== WORK TO BE COMPLETED ==
Here is a listing; restate all of it exactly.

=-=-=

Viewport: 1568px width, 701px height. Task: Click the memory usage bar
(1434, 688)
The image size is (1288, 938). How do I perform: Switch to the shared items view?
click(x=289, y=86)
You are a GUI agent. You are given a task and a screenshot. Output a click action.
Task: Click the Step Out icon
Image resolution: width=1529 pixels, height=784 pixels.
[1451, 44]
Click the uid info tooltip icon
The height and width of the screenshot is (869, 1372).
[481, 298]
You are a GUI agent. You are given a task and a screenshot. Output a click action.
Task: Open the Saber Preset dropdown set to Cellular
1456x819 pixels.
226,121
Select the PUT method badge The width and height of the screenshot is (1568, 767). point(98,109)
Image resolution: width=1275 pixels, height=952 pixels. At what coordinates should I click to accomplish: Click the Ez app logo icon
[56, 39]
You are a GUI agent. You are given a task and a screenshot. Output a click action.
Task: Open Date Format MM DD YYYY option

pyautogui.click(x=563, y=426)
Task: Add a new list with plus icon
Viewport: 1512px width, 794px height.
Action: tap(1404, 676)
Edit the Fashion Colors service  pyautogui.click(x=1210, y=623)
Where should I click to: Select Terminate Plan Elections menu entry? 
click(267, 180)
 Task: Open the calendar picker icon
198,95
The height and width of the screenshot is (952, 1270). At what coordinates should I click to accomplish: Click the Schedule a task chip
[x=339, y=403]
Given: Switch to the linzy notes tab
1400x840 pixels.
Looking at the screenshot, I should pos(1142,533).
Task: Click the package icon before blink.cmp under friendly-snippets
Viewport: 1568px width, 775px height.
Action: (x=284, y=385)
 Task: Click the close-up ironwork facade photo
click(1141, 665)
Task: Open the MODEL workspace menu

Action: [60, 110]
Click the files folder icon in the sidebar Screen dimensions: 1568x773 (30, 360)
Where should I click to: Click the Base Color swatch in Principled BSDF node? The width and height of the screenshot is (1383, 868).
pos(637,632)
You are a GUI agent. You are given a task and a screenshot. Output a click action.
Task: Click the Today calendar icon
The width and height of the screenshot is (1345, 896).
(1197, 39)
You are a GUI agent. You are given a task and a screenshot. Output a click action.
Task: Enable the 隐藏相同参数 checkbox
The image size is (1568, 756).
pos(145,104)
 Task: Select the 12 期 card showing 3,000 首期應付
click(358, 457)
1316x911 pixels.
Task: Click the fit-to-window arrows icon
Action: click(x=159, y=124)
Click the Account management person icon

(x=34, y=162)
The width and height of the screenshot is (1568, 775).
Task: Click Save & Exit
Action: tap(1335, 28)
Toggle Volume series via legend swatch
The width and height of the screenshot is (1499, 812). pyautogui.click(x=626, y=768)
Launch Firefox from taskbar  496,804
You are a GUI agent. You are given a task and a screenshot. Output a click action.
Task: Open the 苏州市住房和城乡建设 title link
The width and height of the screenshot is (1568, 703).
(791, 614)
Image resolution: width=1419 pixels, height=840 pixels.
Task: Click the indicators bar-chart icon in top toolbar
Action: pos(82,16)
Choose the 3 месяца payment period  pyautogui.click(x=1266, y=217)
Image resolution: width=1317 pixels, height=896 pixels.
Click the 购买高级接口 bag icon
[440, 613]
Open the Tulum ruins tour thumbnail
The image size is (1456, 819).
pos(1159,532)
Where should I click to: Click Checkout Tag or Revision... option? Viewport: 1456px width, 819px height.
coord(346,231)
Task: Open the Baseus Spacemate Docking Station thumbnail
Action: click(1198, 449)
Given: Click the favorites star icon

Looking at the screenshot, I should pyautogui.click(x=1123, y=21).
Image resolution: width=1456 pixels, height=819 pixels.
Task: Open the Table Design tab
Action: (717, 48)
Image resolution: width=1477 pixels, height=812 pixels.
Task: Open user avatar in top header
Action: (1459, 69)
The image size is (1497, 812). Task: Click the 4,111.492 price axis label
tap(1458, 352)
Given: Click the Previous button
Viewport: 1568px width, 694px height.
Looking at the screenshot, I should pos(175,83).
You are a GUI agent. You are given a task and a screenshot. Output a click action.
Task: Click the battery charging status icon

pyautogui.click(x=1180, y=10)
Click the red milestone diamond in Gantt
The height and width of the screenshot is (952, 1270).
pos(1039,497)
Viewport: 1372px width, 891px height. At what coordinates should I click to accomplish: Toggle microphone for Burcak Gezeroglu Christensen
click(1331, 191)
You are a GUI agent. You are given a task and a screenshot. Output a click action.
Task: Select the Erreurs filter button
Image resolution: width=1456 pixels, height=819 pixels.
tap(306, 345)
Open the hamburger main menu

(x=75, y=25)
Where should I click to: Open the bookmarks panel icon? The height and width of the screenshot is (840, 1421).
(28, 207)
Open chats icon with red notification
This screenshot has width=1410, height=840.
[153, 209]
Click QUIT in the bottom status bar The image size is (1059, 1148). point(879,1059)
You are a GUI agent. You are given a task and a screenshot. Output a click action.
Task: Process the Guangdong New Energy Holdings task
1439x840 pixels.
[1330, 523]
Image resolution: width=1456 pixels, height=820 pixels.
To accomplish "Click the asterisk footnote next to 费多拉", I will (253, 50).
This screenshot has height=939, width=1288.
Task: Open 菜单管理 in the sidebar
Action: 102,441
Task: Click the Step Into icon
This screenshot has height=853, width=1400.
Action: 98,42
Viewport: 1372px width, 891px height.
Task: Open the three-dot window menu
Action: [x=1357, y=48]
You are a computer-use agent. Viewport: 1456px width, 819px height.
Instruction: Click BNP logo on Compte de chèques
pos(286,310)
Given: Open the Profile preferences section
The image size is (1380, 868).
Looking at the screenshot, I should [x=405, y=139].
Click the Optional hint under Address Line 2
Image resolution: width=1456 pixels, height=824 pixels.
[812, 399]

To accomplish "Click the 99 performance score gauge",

=-=-=

== YOUR RESPONSE ==
Viewport: 1568px width, 701px height. Task: Click the memory usage bar
(1434, 688)
The image size is (1288, 938). How do I perform: Switch to the shared items view?
click(x=289, y=86)
You are a GUI agent. You are given a task and a screenshot. Output a click action.
Task: Click the Step Out icon
Image resolution: width=1529 pixels, height=784 pixels.
[1451, 44]
Click the uid info tooltip icon
The height and width of the screenshot is (869, 1372).
[481, 298]
You are a GUI agent. You are given a task and a screenshot. Output a click action.
Task: Open the Saber Preset dropdown set to Cellular
1456x819 pixels.
226,121
Select the PUT method badge The width and height of the screenshot is (1568, 767). point(98,109)
Image resolution: width=1275 pixels, height=952 pixels. At what coordinates should I click to accomplish: Click the Ez app logo icon
[56, 39]
You are a GUI agent. You are given a task and a screenshot. Output a click action.
Task: Open Date Format MM DD YYYY option

pyautogui.click(x=563, y=426)
Task: Add a new list with plus icon
Viewport: 1512px width, 794px height.
Action: tap(1404, 676)
Edit the Fashion Colors service  pyautogui.click(x=1210, y=623)
Where should I click to: Select Terminate Plan Elections menu entry? 
click(267, 180)
 Task: Open the calendar picker icon
198,95
The height and width of the screenshot is (952, 1270). At what coordinates should I click to accomplish: Click the Schedule a task chip
[x=339, y=403]
Given: Switch to the linzy notes tab
1400x840 pixels.
Looking at the screenshot, I should pos(1142,533).
Task: Click the package icon before blink.cmp under friendly-snippets
Viewport: 1568px width, 775px height.
Action: (x=284, y=385)
 Task: Click the close-up ironwork facade photo
click(1141, 665)
Task: Open the MODEL workspace menu

Action: [60, 110]
Click the files folder icon in the sidebar Screen dimensions: 1568x773 (30, 360)
Where should I click to: Click the Base Color swatch in Principled BSDF node? The width and height of the screenshot is (1383, 868).
pos(637,632)
You are a GUI agent. You are given a task and a screenshot. Output a click action.
Task: Click the Today calendar icon
The width and height of the screenshot is (1345, 896).
(1197, 39)
You are a GUI agent. You are given a task and a screenshot. Output a click action.
Task: Enable the 隐藏相同参数 checkbox
The image size is (1568, 756).
pos(145,104)
 Task: Select the 12 期 card showing 3,000 首期應付
click(358, 457)
1316x911 pixels.
Task: Click the fit-to-window arrows icon
Action: click(x=159, y=124)
Click the Account management person icon

(x=34, y=162)
The width and height of the screenshot is (1568, 775).
Task: Click Save & Exit
Action: tap(1335, 28)
Toggle Volume series via legend swatch
The width and height of the screenshot is (1499, 812). pyautogui.click(x=626, y=768)
Launch Firefox from taskbar  496,804
You are a GUI agent. You are given a task and a screenshot. Output a click action.
Task: Open the 苏州市住房和城乡建设 title link
The width and height of the screenshot is (1568, 703).
(791, 614)
Image resolution: width=1419 pixels, height=840 pixels.
Task: Click the indicators bar-chart icon in top toolbar
Action: pos(82,16)
Choose the 3 месяца payment period  pyautogui.click(x=1266, y=217)
Image resolution: width=1317 pixels, height=896 pixels.
Click the 购买高级接口 bag icon
[440, 613]
Open the Tulum ruins tour thumbnail
The image size is (1456, 819).
pos(1159,532)
Where should I click to: Click Checkout Tag or Revision... option? Viewport: 1456px width, 819px height.
coord(346,231)
Task: Open the Baseus Spacemate Docking Station thumbnail
Action: click(1198, 449)
Given: Click the favorites star icon

Looking at the screenshot, I should pyautogui.click(x=1123, y=21).
Image resolution: width=1456 pixels, height=819 pixels.
Task: Open the Table Design tab
Action: (717, 48)
Image resolution: width=1477 pixels, height=812 pixels.
Task: Open user avatar in top header
Action: (1459, 69)
The image size is (1497, 812). Task: Click the 4,111.492 price axis label
tap(1458, 352)
Given: Click the Previous button
Viewport: 1568px width, 694px height.
Looking at the screenshot, I should pos(175,83).
You are a GUI agent. You are given a task and a screenshot. Output a click action.
Task: Click the battery charging status icon

pyautogui.click(x=1180, y=10)
Click the red milestone diamond in Gantt
The height and width of the screenshot is (952, 1270).
pos(1039,497)
Viewport: 1372px width, 891px height. At what coordinates should I click to accomplish: Toggle microphone for Burcak Gezeroglu Christensen
click(1331, 191)
You are a GUI agent. You are given a task and a screenshot. Output a click action.
Task: Select the Erreurs filter button
Image resolution: width=1456 pixels, height=819 pixels.
tap(306, 345)
Open the hamburger main menu

(x=75, y=25)
Where should I click to: Open the bookmarks panel icon? The height and width of the screenshot is (840, 1421).
(28, 207)
Open chats icon with red notification
This screenshot has width=1410, height=840.
[153, 209]
Click QUIT in the bottom status bar The image size is (1059, 1148). point(879,1059)
You are a GUI agent. You are given a task and a screenshot. Output a click action.
Task: Process the Guangdong New Energy Holdings task
1439x840 pixels.
[1330, 523]
Image resolution: width=1456 pixels, height=820 pixels.
To accomplish "Click the asterisk footnote next to 费多拉", I will (253, 50).
This screenshot has height=939, width=1288.
Task: Open 菜单管理 in the sidebar
Action: 102,441
Task: Click the Step Into icon
This screenshot has height=853, width=1400.
Action: 98,42
Viewport: 1372px width, 891px height.
Task: Open the three-dot window menu
Action: [x=1357, y=48]
You are a computer-use agent. Viewport: 1456px width, 819px height.
Instruction: Click BNP logo on Compte de chèques
pos(286,310)
Given: Open the Profile preferences section
The image size is (1380, 868).
Looking at the screenshot, I should [x=405, y=139].
Click the Optional hint under Address Line 2
Image resolution: width=1456 pixels, height=824 pixels.
[812, 399]

To accomplish "Click the 99 performance score gauge",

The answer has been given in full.